== DATA SUPPLIED

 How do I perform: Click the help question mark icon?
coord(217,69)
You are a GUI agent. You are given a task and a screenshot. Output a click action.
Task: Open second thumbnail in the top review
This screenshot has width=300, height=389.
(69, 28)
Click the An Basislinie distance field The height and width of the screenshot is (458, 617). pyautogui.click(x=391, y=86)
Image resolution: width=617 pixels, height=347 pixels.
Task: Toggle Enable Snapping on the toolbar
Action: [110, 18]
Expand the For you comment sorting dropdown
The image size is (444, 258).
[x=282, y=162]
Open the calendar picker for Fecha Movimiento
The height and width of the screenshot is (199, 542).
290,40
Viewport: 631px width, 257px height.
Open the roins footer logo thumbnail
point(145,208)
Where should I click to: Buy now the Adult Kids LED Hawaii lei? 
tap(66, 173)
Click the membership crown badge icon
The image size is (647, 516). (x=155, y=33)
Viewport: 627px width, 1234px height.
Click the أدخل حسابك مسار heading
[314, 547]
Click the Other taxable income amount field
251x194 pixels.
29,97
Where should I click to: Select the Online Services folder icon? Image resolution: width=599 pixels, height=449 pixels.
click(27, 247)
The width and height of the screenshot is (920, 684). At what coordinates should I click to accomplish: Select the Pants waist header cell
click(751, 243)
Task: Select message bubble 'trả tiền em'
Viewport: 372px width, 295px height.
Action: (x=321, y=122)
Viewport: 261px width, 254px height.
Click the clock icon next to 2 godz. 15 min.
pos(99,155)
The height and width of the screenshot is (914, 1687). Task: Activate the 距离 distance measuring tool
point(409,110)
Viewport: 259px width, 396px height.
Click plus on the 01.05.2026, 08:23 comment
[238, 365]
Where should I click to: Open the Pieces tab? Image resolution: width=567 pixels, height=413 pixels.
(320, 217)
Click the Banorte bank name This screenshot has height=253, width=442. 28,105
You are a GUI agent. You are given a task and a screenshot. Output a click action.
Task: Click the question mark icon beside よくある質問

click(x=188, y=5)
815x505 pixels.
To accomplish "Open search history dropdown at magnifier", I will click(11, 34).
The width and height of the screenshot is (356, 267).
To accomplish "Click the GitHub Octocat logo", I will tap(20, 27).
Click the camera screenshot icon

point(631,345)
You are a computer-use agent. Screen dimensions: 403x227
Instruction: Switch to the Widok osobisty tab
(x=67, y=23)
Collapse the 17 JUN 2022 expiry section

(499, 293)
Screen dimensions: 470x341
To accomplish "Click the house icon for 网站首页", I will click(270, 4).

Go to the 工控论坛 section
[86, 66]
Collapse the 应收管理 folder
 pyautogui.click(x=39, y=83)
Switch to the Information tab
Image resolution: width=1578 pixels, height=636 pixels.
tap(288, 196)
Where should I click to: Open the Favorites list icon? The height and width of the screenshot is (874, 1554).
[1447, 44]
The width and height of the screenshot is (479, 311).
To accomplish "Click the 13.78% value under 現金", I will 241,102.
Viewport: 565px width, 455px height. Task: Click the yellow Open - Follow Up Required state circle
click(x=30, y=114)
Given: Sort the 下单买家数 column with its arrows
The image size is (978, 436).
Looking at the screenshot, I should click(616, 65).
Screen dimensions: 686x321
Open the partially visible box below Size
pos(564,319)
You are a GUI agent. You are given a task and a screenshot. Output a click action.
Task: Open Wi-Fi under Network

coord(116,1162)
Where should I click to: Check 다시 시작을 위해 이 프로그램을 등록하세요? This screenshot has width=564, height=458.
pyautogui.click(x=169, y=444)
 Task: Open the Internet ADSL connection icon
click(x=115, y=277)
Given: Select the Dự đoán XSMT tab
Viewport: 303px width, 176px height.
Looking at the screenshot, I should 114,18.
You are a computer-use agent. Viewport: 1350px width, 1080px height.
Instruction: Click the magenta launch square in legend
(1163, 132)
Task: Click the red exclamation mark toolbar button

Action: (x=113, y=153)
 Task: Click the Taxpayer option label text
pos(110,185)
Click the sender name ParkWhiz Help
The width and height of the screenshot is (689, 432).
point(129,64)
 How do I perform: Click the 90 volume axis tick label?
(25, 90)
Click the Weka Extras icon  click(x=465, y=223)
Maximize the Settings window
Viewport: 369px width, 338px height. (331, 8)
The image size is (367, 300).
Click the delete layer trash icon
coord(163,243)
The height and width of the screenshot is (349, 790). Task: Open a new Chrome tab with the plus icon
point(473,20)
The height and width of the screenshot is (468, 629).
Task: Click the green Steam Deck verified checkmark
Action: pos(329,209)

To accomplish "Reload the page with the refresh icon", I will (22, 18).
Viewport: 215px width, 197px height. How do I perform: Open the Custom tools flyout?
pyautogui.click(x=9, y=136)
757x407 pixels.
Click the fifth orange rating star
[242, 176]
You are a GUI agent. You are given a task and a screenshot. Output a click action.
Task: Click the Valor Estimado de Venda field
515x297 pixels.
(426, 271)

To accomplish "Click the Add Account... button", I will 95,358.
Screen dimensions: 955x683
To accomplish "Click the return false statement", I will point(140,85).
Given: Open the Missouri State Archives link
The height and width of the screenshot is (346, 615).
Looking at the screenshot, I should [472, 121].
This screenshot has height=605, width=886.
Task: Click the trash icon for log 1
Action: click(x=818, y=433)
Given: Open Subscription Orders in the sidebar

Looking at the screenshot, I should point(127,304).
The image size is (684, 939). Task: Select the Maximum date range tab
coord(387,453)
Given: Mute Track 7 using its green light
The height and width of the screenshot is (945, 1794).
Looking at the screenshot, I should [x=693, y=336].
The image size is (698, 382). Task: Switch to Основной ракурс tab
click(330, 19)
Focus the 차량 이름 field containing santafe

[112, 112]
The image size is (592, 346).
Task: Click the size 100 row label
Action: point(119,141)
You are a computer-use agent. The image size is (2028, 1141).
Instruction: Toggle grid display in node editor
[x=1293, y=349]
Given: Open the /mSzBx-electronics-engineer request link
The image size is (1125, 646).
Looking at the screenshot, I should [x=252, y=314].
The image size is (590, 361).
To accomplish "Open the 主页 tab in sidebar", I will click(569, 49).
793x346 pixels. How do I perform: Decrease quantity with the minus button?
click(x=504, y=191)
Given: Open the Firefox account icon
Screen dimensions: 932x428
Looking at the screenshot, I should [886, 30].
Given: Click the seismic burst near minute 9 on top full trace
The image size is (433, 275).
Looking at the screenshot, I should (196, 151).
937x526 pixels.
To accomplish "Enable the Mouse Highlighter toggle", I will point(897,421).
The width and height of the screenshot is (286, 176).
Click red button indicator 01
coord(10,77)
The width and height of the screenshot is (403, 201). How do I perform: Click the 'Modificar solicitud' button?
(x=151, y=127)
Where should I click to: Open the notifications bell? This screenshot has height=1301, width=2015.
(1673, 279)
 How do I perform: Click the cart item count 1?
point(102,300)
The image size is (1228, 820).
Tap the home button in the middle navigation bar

====

* TASK REQUIREMENTS
Rewrite every line of the entries above as a numbered list, leaving out any blank lines.

* COMPLETED EXERCISE
1.  How do I perform: Click the help question mark icon?
2. coord(217,69)
3. You are a GUI agent. You are given a task and a screenshot. Output a click action.
4. Task: Open second thumbnail in the top review
5. This screenshot has width=300, height=389.
6. (69, 28)
7. Click the An Basislinie distance field The height and width of the screenshot is (458, 617). pyautogui.click(x=391, y=86)
8. Image resolution: width=617 pixels, height=347 pixels.
9. Task: Toggle Enable Snapping on the toolbar
10. Action: [110, 18]
11. Expand the For you comment sorting dropdown
12. The image size is (444, 258).
13. [x=282, y=162]
14. Open the calendar picker for Fecha Movimiento
15. The height and width of the screenshot is (199, 542).
16. 290,40
17. Viewport: 631px width, 257px height.
18. Open the roins footer logo thumbnail
19. point(145,208)
20. Where should I click to: Buy now the Adult Kids LED Hawaii lei? 
21. tap(66, 173)
22. Click the membership crown badge icon
23. The image size is (647, 516). (x=155, y=33)
24. Viewport: 627px width, 1234px height.
25. Click the أدخل حسابك مسار heading
26. [314, 547]
27. Click the Other taxable income amount field
28. 251x194 pixels.
29. 29,97
30. Where should I click to: Select the Online Services folder icon? Image resolution: width=599 pixels, height=449 pixels.
31. click(27, 247)
32. The width and height of the screenshot is (920, 684). At what coordinates should I click to accomplish: Select the Pants waist header cell
33. click(751, 243)
34. Task: Select message bubble 'trả tiền em'
35. Viewport: 372px width, 295px height.
36. Action: (x=321, y=122)
37. Viewport: 261px width, 254px height.
38. Click the clock icon next to 2 godz. 15 min.
39. pos(99,155)
40. The height and width of the screenshot is (914, 1687). Task: Activate the 距离 distance measuring tool
41. point(409,110)
42. Viewport: 259px width, 396px height.
43. Click plus on the 01.05.2026, 08:23 comment
44. [238, 365]
45. Where should I click to: Open the Pieces tab? Image resolution: width=567 pixels, height=413 pixels.
46. (320, 217)
47. Click the Banorte bank name This screenshot has height=253, width=442. 28,105
48. You are a GUI agent. You are given a task and a screenshot. Output a click action.
49. Task: Click the question mark icon beside よくある質問
50. click(x=188, y=5)
51. 815x505 pixels.
52. To accomplish "Open search history dropdown at magnifier", I will click(11, 34).
53. The width and height of the screenshot is (356, 267).
54. To accomplish "Click the GitHub Octocat logo", I will tap(20, 27).
55. Click the camera screenshot icon
56. point(631,345)
57. You are a computer-use agent. Screen dimensions: 403x227
58. Instruction: Switch to the Widok osobisty tab
59. (x=67, y=23)
60. Collapse the 17 JUN 2022 expiry section
61. (499, 293)
62. Screen dimensions: 470x341
63. To accomplish "Click the house icon for 网站首页", I will click(270, 4).
64. Go to the 工控论坛 section
65. [86, 66]
66. Collapse the 应收管理 folder
67.  pyautogui.click(x=39, y=83)
68. Switch to the Information tab
69. Image resolution: width=1578 pixels, height=636 pixels.
70. tap(288, 196)
71. Where should I click to: Open the Favorites list icon? The height and width of the screenshot is (874, 1554).
72. [1447, 44]
73. The width and height of the screenshot is (479, 311).
74. To accomplish "Click the 13.78% value under 現金", I will 241,102.
75. Viewport: 565px width, 455px height. Task: Click the yellow Open - Follow Up Required state circle
76. click(x=30, y=114)
77. Given: Sort the 下单买家数 column with its arrows
78. The image size is (978, 436).
79. Looking at the screenshot, I should click(616, 65).
80. Screen dimensions: 686x321
81. Open the partially visible box below Size
82. pos(564,319)
83. You are a GUI agent. You are given a task and a screenshot. Output a click action.
84. Task: Open Wi-Fi under Network
85. coord(116,1162)
86. Where should I click to: Check 다시 시작을 위해 이 프로그램을 등록하세요? This screenshot has width=564, height=458.
87. pyautogui.click(x=169, y=444)
88.  Task: Open the Internet ADSL connection icon
89. click(x=115, y=277)
90. Given: Select the Dự đoán XSMT tab
91. Viewport: 303px width, 176px height.
92. Looking at the screenshot, I should 114,18.
93. You are a computer-use agent. Viewport: 1350px width, 1080px height.
94. Instruction: Click the magenta launch square in legend
95. (1163, 132)
96. Task: Click the red exclamation mark toolbar button
97. Action: (x=113, y=153)
98.  Task: Click the Taxpayer option label text
99. pos(110,185)
100. Click the sender name ParkWhiz Help
101. The width and height of the screenshot is (689, 432).
102. point(129,64)
103.  How do I perform: Click the 90 volume axis tick label?
104. (25, 90)
105. Click the Weka Extras icon  click(x=465, y=223)
106. Maximize the Settings window
107. Viewport: 369px width, 338px height. (331, 8)
108. The image size is (367, 300).
109. Click the delete layer trash icon
110. coord(163,243)
111. The height and width of the screenshot is (349, 790). Task: Open a new Chrome tab with the plus icon
112. point(473,20)
113. The height and width of the screenshot is (468, 629).
114. Task: Click the green Steam Deck verified checkmark
115. Action: pos(329,209)
116. To accomplish "Reload the page with the refresh icon", I will (22, 18).
117. Viewport: 215px width, 197px height. How do I perform: Open the Custom tools flyout?
118. pyautogui.click(x=9, y=136)
119. 757x407 pixels.
120. Click the fifth orange rating star
121. [242, 176]
122. You are a GUI agent. You are given a task and a screenshot. Output a click action.
123. Task: Click the Valor Estimado de Venda field
124. 515x297 pixels.
125. (426, 271)
126. To accomplish "Click the Add Account... button", I will 95,358.
127. Screen dimensions: 955x683
128. To accomplish "Click the return false statement", I will point(140,85).
129. Given: Open the Missouri State Archives link
130. The height and width of the screenshot is (346, 615).
131. Looking at the screenshot, I should [472, 121].
132. This screenshot has height=605, width=886.
133. Task: Click the trash icon for log 1
134. Action: click(x=818, y=433)
135. Given: Open Subscription Orders in the sidebar
136. Looking at the screenshot, I should point(127,304).
137. The image size is (684, 939). Task: Select the Maximum date range tab
138. coord(387,453)
139. Given: Mute Track 7 using its green light
140. The height and width of the screenshot is (945, 1794).
141. Looking at the screenshot, I should [x=693, y=336].
142. The image size is (698, 382). Task: Switch to Основной ракурс tab
143. click(330, 19)
144. Focus the 차량 이름 field containing santafe
145. [112, 112]
146. The image size is (592, 346).
147. Task: Click the size 100 row label
148. Action: point(119,141)
149. You are a computer-use agent. The image size is (2028, 1141).
150. Instruction: Toggle grid display in node editor
151. [x=1293, y=349]
152. Given: Open the /mSzBx-electronics-engineer request link
153. The image size is (1125, 646).
154. Looking at the screenshot, I should [x=252, y=314].
155. The image size is (590, 361).
156. To accomplish "Open the 主页 tab in sidebar", I will click(569, 49).
157. 793x346 pixels. How do I perform: Decrease quantity with the minus button?
158. click(x=504, y=191)
159. Given: Open the Firefox account icon
160. Screen dimensions: 932x428
161. Looking at the screenshot, I should [886, 30].
162. Given: Click the seismic burst near minute 9 on top full trace
163. The image size is (433, 275).
164. Looking at the screenshot, I should (196, 151).
165. 937x526 pixels.
166. To accomplish "Enable the Mouse Highlighter toggle", I will point(897,421).
167. The width and height of the screenshot is (286, 176).
168. Click red button indicator 01
169. coord(10,77)
170. The width and height of the screenshot is (403, 201). How do I perform: Click the 'Modificar solicitud' button?
171. (x=151, y=127)
172. Where should I click to: Open the notifications bell? This screenshot has height=1301, width=2015.
173. (1673, 279)
174.  How do I perform: Click the cart item count 1?
175. point(102,300)
176. The image size is (1228, 820).
177. Tap the home button in the middle navigation bar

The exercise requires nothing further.